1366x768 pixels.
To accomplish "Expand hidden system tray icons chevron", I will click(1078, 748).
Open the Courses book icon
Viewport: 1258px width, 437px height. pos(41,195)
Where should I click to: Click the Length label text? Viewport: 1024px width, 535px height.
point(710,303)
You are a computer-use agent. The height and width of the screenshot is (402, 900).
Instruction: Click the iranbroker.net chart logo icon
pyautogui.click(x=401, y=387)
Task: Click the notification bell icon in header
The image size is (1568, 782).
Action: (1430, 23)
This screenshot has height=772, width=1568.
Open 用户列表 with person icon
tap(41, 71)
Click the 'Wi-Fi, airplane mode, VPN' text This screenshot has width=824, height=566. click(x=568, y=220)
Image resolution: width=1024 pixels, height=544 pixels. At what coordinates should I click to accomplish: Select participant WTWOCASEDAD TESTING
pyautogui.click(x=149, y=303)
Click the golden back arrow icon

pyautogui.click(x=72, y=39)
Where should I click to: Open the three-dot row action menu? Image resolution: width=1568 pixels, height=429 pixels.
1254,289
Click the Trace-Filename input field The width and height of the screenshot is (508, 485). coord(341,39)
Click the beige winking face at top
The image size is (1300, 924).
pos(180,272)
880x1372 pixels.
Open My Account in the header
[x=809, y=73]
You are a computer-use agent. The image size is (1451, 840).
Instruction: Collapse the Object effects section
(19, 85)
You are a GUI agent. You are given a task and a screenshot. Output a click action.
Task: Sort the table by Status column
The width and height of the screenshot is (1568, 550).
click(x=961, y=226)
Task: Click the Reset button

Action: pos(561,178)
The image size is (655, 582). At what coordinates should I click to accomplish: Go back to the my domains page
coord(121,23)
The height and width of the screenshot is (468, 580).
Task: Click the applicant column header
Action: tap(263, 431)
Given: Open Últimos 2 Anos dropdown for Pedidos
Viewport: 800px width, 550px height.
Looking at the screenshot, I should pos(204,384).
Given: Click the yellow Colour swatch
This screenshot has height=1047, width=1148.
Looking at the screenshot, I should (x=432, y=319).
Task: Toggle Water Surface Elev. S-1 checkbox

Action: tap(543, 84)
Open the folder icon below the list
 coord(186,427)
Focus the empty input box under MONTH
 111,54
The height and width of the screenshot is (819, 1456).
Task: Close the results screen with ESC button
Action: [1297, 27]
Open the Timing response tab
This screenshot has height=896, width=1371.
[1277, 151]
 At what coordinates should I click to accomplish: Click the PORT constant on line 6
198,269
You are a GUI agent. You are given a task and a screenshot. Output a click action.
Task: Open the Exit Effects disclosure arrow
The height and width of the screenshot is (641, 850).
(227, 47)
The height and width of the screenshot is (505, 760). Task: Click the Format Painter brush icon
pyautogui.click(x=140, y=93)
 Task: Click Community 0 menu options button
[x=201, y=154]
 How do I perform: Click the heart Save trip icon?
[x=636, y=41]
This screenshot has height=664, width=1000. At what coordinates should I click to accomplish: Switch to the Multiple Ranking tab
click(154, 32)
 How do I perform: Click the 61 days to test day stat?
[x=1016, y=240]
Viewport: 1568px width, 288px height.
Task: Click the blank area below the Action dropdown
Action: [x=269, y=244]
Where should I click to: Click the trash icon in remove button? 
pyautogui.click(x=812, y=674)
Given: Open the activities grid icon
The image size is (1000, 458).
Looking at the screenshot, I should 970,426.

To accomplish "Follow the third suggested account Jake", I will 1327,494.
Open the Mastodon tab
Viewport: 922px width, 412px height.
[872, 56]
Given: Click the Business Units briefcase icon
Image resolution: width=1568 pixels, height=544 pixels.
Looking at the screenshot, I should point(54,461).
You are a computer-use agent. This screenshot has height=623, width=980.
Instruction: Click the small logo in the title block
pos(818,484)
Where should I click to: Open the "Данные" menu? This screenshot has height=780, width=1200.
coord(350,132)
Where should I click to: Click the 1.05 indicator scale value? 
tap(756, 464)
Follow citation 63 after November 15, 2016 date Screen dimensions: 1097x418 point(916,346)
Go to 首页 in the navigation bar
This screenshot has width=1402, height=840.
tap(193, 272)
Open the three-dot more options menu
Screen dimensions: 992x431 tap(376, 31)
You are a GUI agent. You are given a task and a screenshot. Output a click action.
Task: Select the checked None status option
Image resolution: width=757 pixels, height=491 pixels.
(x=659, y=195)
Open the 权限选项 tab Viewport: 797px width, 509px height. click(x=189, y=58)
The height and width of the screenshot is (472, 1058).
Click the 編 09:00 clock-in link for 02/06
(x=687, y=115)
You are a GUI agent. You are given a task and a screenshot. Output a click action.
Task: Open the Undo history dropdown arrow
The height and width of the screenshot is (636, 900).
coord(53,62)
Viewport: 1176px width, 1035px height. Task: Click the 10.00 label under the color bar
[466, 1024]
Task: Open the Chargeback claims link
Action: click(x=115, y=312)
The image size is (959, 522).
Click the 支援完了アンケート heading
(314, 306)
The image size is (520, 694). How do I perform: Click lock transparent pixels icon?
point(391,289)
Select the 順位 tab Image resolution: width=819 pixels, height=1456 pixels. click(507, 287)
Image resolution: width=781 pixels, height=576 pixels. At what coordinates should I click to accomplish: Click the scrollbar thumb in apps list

→ **Requirements**
Output the data above again unchanged, beginning at the line that contains "At what coordinates should I click to accomplish: Click the PORT" and stopping after the line that contains "Action: [x=269, y=244]".

→ **Task solution**
 At what coordinates should I click to accomplish: Click the PORT constant on line 6
198,269
You are a GUI agent. You are given a task and a screenshot. Output a click action.
Task: Open the Exit Effects disclosure arrow
The height and width of the screenshot is (641, 850).
(227, 47)
The height and width of the screenshot is (505, 760). Task: Click the Format Painter brush icon
pyautogui.click(x=140, y=93)
 Task: Click Community 0 menu options button
[x=201, y=154]
 How do I perform: Click the heart Save trip icon?
[x=636, y=41]
This screenshot has height=664, width=1000. At what coordinates should I click to accomplish: Switch to the Multiple Ranking tab
click(154, 32)
 How do I perform: Click the 61 days to test day stat?
[x=1016, y=240]
Viewport: 1568px width, 288px height.
Task: Click the blank area below the Action dropdown
Action: [x=269, y=244]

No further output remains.